Hoe het regime reageert, hangt volgens analisten waarschijnlijk af van de schaal van de Amerikaanse militaire actie: hoe groter en langduriger de aanvallen, des te meer de regering in Damascus zich genoopt zal voelen te reageren. Mocht Washington met afgemeten aanvallen komen, dan zal Assad wellicht een politieke kaart trekken, in plaats van een militaire.

"Zijn eerste optie is propagandawaarde", meent Salman Shaikh, directeur van het Brookings Doha Center. Assad kan aanvoeren 'dat het Westen weer een staat in het Midden-Oosten aanvalt, een Arabische staat, zonder de juiste internationale legitimering. En hij kan dat verhaal versterken door te tonen dat onschuldige burgers daarvan de dupe zijn'. Als hij hiermee punten kan scoren, 'zal hij menen dat hij feitelijk gewonnen heeft zonder militair te hoeven reageren'.
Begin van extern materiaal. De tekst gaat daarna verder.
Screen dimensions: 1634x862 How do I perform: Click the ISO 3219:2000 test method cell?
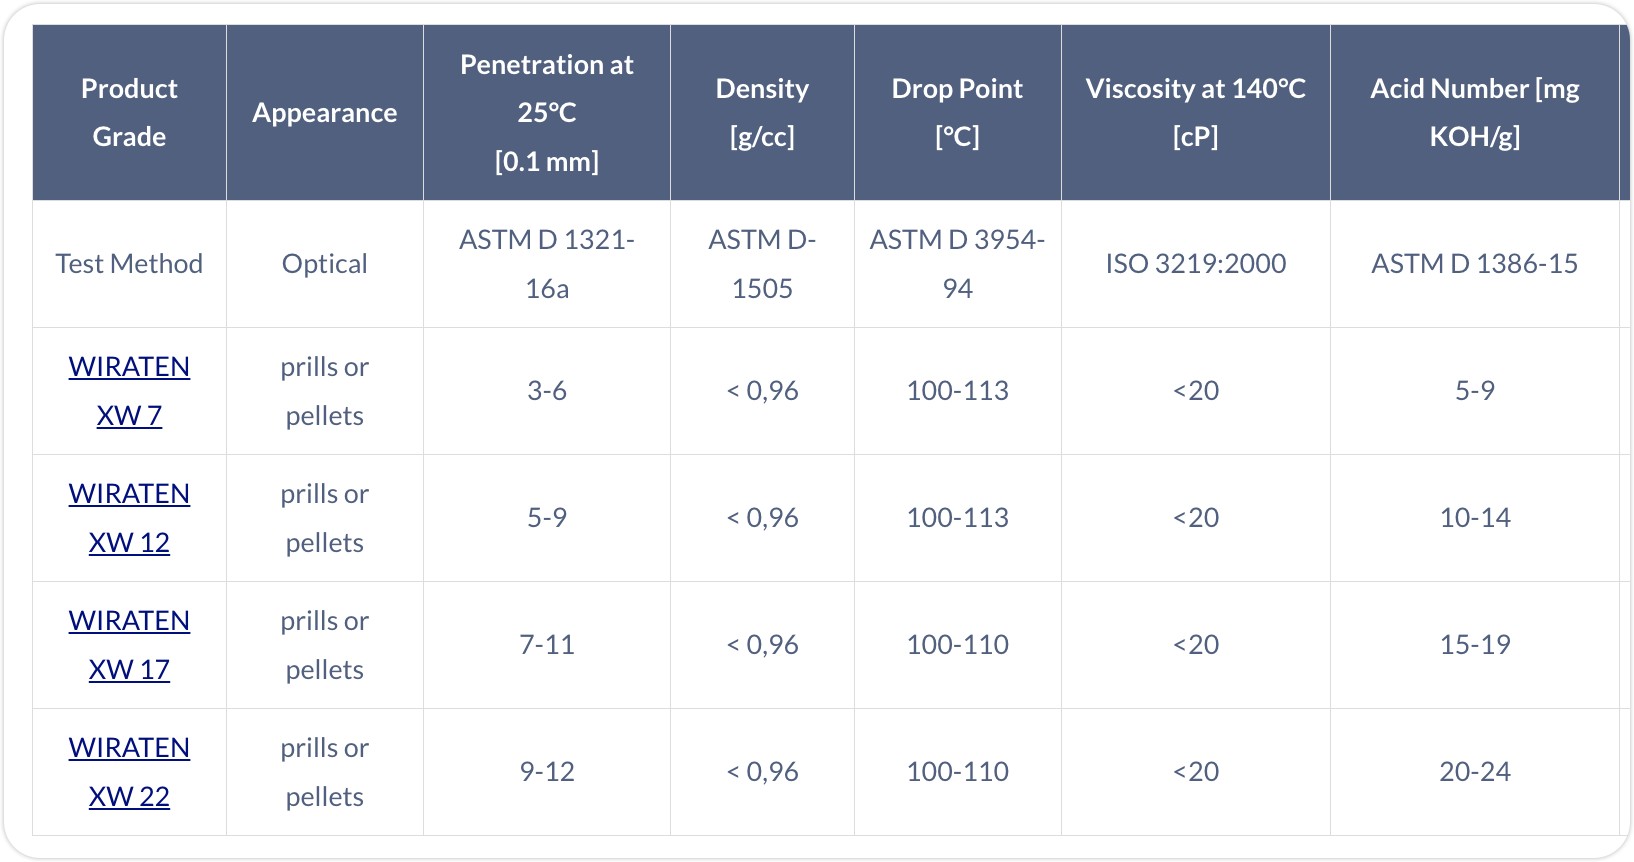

Assad volgde een dergelijke koers in mei, nadat Israëlische gevechtsvliegtuigen een wapenkonvooi voor de Hezbollah hadden aangevallen. Hij deed de aanval voorkomen als een bewijs van heimelijke samenspanning van de opstandelingen met Israël, de aartsvijand.

Als militair antwoord kan Assad raketten afschieten naar Amerikaanse bondgenoten als Turkije, Jordanië of Israël. Maar dat brengt het gevaar met zich mee van een langdurige militaire krachtmeting met een andere mogendheid, in een tijd waarin het regime alle middelen al nodig heeft om te vechten voor zijn voortbestaan.

Een aanval op NAVO-lid Turkije zou betekenen dat Syrië het hele bondgenootschap over zich heen krijgt, terwijl in Jordanië Amerikaanse F-16's, Patriot-batterijen en ongeveer duizend Amerikaanse militairen staan. Het regime kan ook raketten op Israël afvuren, of Hezbollah inschakelen. De groep, die in 2006 in een 34 dagen durende oorlog stand wist te houden tegen Israël, zou over een aanzienlijke voorraad raketten beschikken die grote Israëlische steden kunnen treffen.

Volgens analisten zal Syrië dit willen vermijden, tenzij de Amerikaanse aanvallen een rechtstreekse bedreiging van Assads greep op de macht gaan vormen.

Hezbollah zou ook veel te verliezen hebben. De groep krijgt al veel kritiek in Libanon omdat zij aan de kant van Assad vecht in Syrië. Die kritiek zou nog sterker worden als Hezbollah namens Syrië een conflict met Israël uit zou lokken.

Ergens tussen deze extremen kan Assad ook nog voor een middenweg kiezen, bijvoorbeeld een aanslag met een autobom door een sympathiserende militante groep. Als voorbeeld noemt Chris Phillips, Syrië-specialist aan de Queen Mary University in Londen, een dubbele autobomaanslag eerder dit jaar in Turkije, waarbij meer dan vijftig mensen omkwamen. Volgens de Turkse autoriteiten zat Syrië achter de aanslag, wat Syrië ontkent.